WhatsApp has also announced Privacy Checkup, a feature that runs through your privacy options within the app (Andrew Williams)

WhatsApp has been updated to help users avoid being distracted by spam callers.

The popular messaging and communication application has introduced a feature called Silence Unknown Callers, meaning people not in your contacts list who try to call you will not cause a ring or call notification.

While a history of the call will be in a log in the app, this should significantly reduce the likelihood of you enduring a WhatsApp scam.

Originally spotted in leaked screenshots in March, the feature was officially launched in the app today (June 20). It doesn’t require an app update either, as the Silence Unknown Callers feature has already appeared in our Android version on the app.

It effectively puts WhatsApp calls on the same level as messages from unknown contacts you might receive on Facebook Messenger or LinkedIn. You can see what happened, but these messages are not thrown in your face.

____________________

Problem 1: List every messaging platform named in the WhatsApp article.
Problem 2: According to the WhatsApp article, on what date was Silence Unknown Callers officially launched?

Pixel coordinate grounding data:
____________________

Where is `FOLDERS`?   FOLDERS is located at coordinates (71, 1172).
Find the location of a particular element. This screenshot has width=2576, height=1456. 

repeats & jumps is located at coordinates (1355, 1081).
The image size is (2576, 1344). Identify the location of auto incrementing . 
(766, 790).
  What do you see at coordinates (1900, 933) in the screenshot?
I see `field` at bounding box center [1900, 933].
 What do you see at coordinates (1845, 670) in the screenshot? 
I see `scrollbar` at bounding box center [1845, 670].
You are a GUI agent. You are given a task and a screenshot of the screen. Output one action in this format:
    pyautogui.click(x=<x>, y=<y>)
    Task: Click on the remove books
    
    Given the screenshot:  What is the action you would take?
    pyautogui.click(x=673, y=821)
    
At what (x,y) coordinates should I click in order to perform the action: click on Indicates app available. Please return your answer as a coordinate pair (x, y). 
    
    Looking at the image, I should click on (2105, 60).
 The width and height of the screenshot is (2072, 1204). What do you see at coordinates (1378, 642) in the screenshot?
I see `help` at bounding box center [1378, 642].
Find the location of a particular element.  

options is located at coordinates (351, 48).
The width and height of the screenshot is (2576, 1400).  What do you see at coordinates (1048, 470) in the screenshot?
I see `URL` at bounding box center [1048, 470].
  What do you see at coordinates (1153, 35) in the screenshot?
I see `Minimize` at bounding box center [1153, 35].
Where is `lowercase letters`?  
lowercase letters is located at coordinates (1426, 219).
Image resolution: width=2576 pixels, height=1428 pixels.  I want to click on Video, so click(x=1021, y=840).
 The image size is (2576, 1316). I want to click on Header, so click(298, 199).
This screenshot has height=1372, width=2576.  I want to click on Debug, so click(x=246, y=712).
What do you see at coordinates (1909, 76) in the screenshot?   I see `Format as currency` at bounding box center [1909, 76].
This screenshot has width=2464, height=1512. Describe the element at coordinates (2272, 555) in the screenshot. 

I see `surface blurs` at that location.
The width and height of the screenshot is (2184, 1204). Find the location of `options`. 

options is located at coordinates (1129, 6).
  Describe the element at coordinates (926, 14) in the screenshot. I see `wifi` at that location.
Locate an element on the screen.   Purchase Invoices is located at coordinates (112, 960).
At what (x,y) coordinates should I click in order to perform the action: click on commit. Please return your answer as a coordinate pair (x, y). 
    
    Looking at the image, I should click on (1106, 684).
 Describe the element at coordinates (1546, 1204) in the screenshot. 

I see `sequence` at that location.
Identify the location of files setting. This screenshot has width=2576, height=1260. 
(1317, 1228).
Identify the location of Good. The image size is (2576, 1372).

____________________

Output 1: WhatsApp, Facebook Messenger, LinkedIn

Output 2: June 20